I love to look at patterns, and flow, how things come about and why. My husband says that he’s going to etch “Here lies Lisa, perpetually wondering “what’s that about?” on my tombstone. Then I heard one of my favorite spiritual teachers, Caroline Myss, say this: “Give up the need to know why things happen as they do.”

What? Ruminating on the why is one of my favorite things to do!

She’s right, though. Spending precious energy on questions for which there are no satisfactory answers is mental masturbation. It’s fun and it’s entertaining for a while but it doesn’t really get you anywhere.

For example, I often speak of my goddaughter Lauren who died in 2006 at the age of 19 from bone cancer. If I spent time wondering why her, why at that time, why did we all go through this with her (ad nauseum), what answers are available? Even if God/dess came and said “Well, here’s the deal. Her soul work was complete, even though she was 19. And her leaving was part of an agreement she made with certain people so they could complete their soul work. It was a journey you all agreed upon before you incarnated.”, she’d still be gone from our lives. I’d still miss her every single day that I walk upon the earth. The answer to WHY doesn’t take away the pain.

I think that’s true for a lot of things. “Why me?”. people ask when unfortunate things happen. Is there any good answer that will help you walk through the situation? Not really, I don’t think. It just keeps us in a cycle of asking why, getting no (good) answers that satisfy us, getting angry about the situation AND the crap answer and around and around we go.

Asking why is a natural inclination. We all do it. And there’s nothing wrong with it. But if you can go one or two steps beyond the asking, you might find what you need in that moment.
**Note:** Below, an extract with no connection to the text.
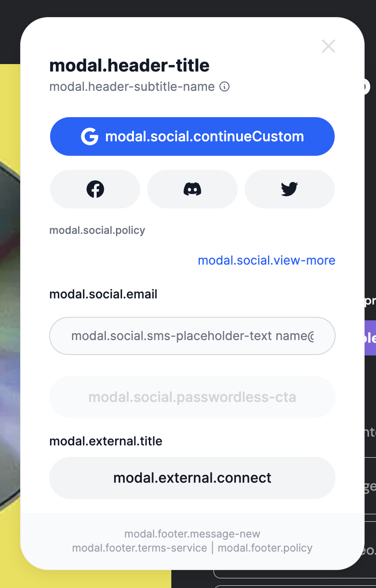
Task: Click the @ icon inside the email field
Action: click(x=312, y=336)
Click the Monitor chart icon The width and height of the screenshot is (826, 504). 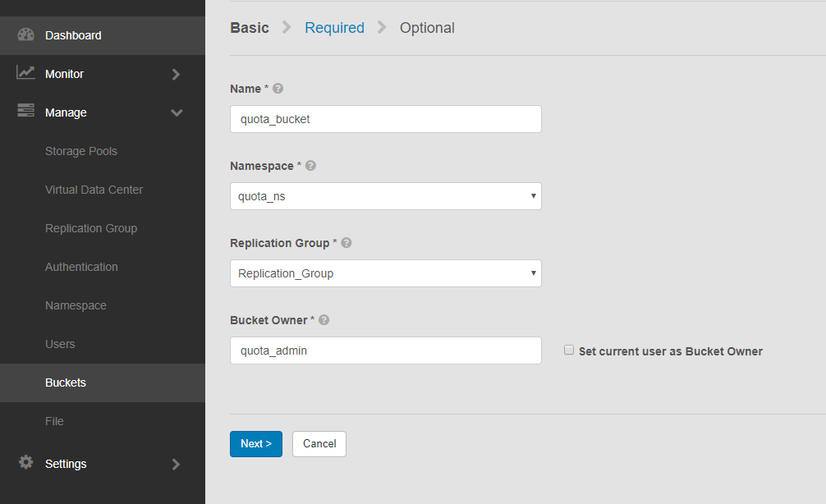(25, 73)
Once I learned that there was NOTHING I could do to keep Lauren here with us (and I tried bargaining with the Universe, badgering my Guides and Teachers for answers and a thousand other things), I gave up on asking why. I accepted that this was what her soul chose and my soul chose to walk with her on the journey. When I allowed my soul to take over, peace was part of that journey.

Asking why keeps you locked in that cycle and soon your brain gets used to that endless loop. It becomes almost a comfort zone. That’s why I liken it to mental masturbation. Feels good but …. is there more? Is there a place where I can get what I need?

Giving up the need to know why is an integral part of the #UnwaveringTrust recipe. Sometimes, you just have to accept what is and work with it. Even if you don’t know why it’s happening to you.

There’s peace in releasing that need.